The GNU C Library Manual - Authoritative or not?
Michael Kerrisk
mtk.manpages@gmail.com
Mon May 25 09:04:31 GMT 2020
[CC += linux-man@]
[Context: https://lwn.net/ml/libc-alpha/875300cf-92ca-c115-c42d-19dda5de5a4a@redhat.com/]
Hello Florian, Carlos, et al.
On Fri, May 22, 2020 at 3:22 PM Florian Weimer via Libc-alpha
<libc-alpha@sourceware.org> wrote:
>
> * Carlos O'Donell via Libc-alpha:
>
> > "What is the authoritative source for public glibc APIs?"
> > https://sourceware.org/glibc/wiki/FAQ#What_is_the_authoritative_source_for_public_glibc_APIs.3F
>
> Current text:
>
> | The GNU C Library manual is the authoritative place for such
> | information that is related to the implementation of functions in
> | glibc.
> |
> | The Linux Man Pages are non-authoritative, but they are incredibly
> | useful, easy to use, and often the first source of such information.
> |
> | The Linux Man Pages is generally authoritative on kernel syscalls, and
> | we have worked hard in cases like futex to ensure the documentation is
> | clear enough for all C libraries.
> |
> | We should all work together to keep both the manual (glibc manual) and
> | the shorter form API references (linux man pages) up to date with the
> | most accurate information we have.
> |
> | Where you find issues with the manual or the linux man pages please
> | reach out to discuss the issue.
>
> > "What other sources of documentation about glibc are available?"
> > https://sourceware.org/glibc/wiki/FAQ#What_other_sources_of_documentation_about_glibc_are_available.3F
>
> | The glibc manual is part of glibc, it is also available online.
> |
> | The Linux man-pages project documents the Linux kernel and the C
> | library interfaces.
> |
> | The Open Group maintains the POSIX Standard which is the authoritative
> | reference for the POSIX APIs.
> |
> | The ISO JTC1 SC22 WG14 maintains the C Standard which is the
> | authoritative reference for the ISO C APIs.
> |
> | The official home page of glibc is at http://www.gnu.org/software/libc.
> |
> | The glibc wiki is at http://sourceware.org/glibc/wiki/HomePage.
> |
> | For bugs, the glibc project uses the sourceware bugzilla with
> |component 'glibc'.
>
> I don't think this is very helpful.

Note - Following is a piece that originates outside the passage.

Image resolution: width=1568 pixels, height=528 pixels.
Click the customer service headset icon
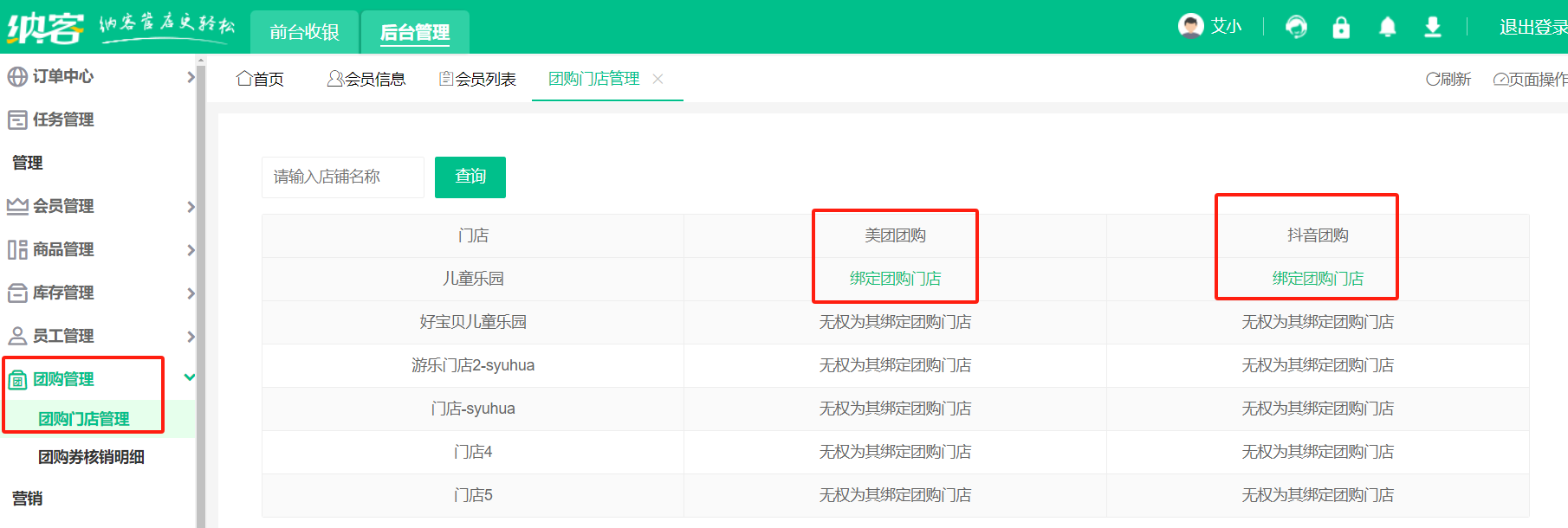[x=1296, y=28]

It paints a simple picture which is
> turns out to be rather misleading when inspected closely. For example,
> POSIX often claims that ISO C takes precedence, but then proceeds to
> specify conflicting requirements with ISO C. What does that even mean?
> After fall, it's not possible to have multiple authoritative sources for
> the behavior of a single function.
>
> Practically speaking, I see the following problems.
>
> The GNU C Library manual is not often consulted by developers. I don't
> know why. One reason may be that it is not readily installable from
> package repositories on Debian or Ubuntu (at least not in current
> versions from the main archive). But our experience at Red Hat suggests
> that our developers do not read the manual, either, although we do ship
> it. I base this on the paucity of bug reports against the manual
> compared to what we receive for the man-pages package (which are often
> misfiled initially against glibc). In my opinion, a manual that is not
> actually used by the people who benefit from the information in it has
> at best a dubious claim to authority.
>
> Reading our manual requires considerable skill. You need to know the
> history of the project, the lingering Linux vs Hurd conflict, the late
> arrival of threading support in UNIX-like environments, the tension
> between the POSIX and C standards, the lack of maintenance of both, and
> so on. Without such knowledge, it is often not possible to reach the
> right conclusions. Even senior developers can easily get confused.
> (For a recent example, consider Kees Cook's misinterpretation of the
> O_EXEC documentation in the manual.) Part of the problem here is that
> we do not have a team that combs through the manual from time to time
> and keeps it up to date, as our understanding of the documented matter
> evolves.
>
> When it comes to Linux interfaces, any claim about authority of the
> manual is very misleading. It does not matter if the system call is
> described by POSIX. For example, if Linux developers change the signal
> that waitpid reports after a failed execve, and our manual documents
> something else, then the manual is now wrong. And not the kernel. If
> the manual were authoritative, it would be the other way round. (The
> man-pages project is not authoritative in that sense, either—it did
> document the SIGKILL signal and had to be updated.)
Thanks. I find a lot of wisdom in what you say and do not disagree
with any of it. I just want to add a few thoughts and observations.
"The GNU C Library manual is not often consulted by developers"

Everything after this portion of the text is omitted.